» EXERCISE DESCRIPTION: What is needed is an exact copy of the lines from the one containing "Screen dimensions: 711x400" through the last line of the records, with no pictures.

[DATA PROVIDED]

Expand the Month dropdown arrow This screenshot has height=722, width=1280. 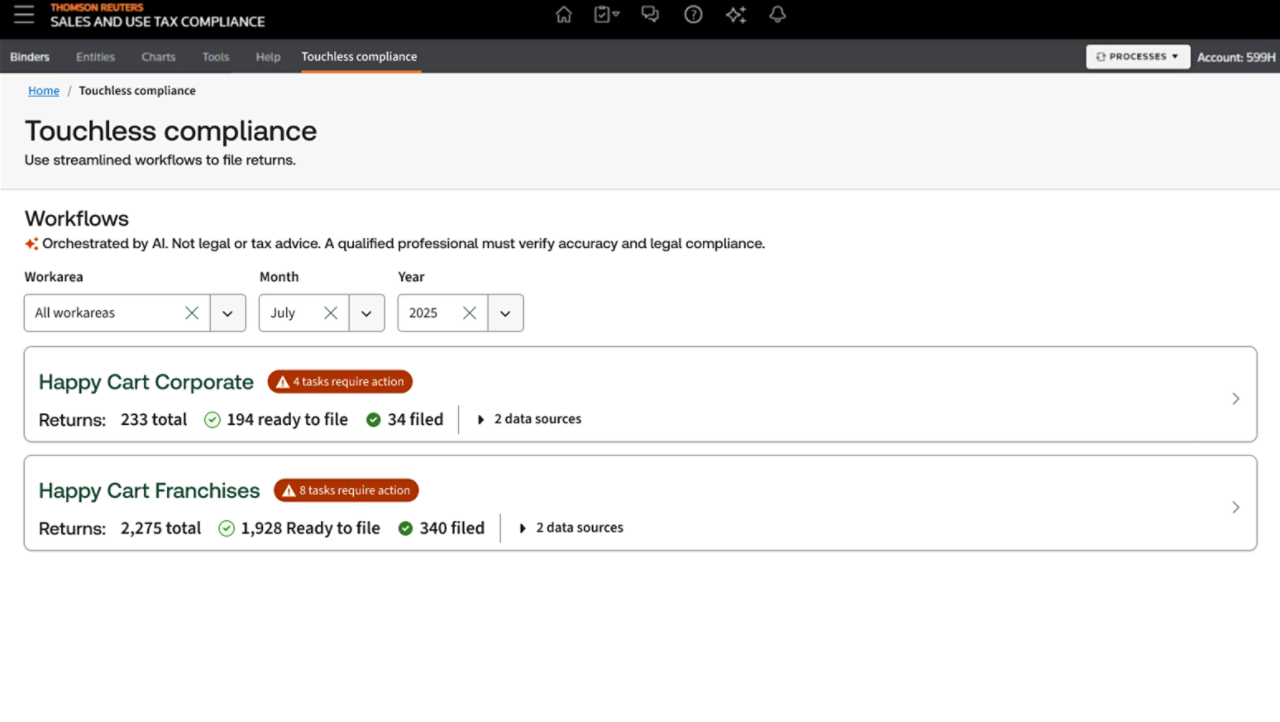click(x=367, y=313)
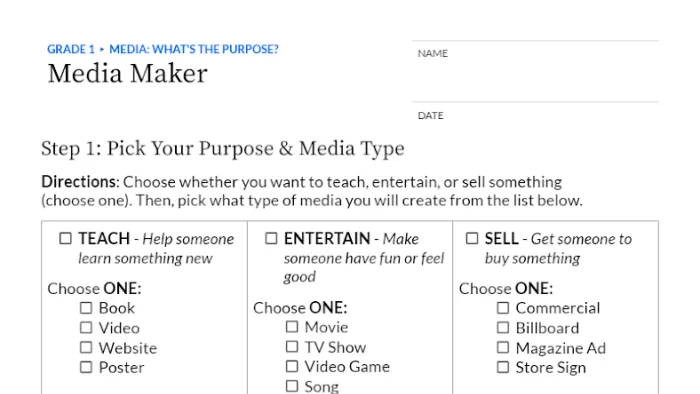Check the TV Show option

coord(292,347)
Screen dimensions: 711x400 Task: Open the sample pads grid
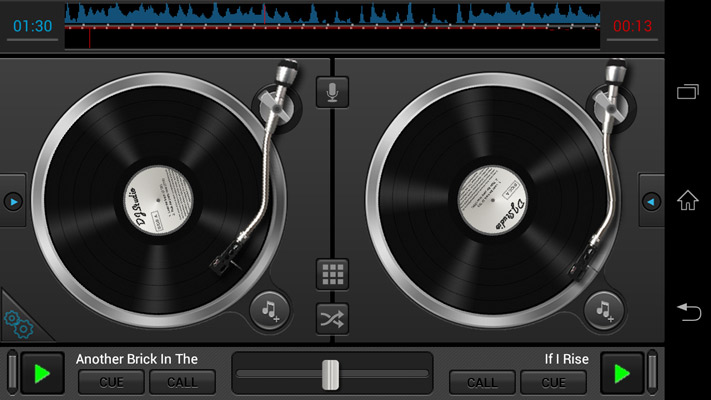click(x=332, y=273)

[/DATA PROVIDED]

» SOLUTION TO THIS EXERCISE:
Screen dimensions: 711x400 Task: Open the sample pads grid
click(x=332, y=273)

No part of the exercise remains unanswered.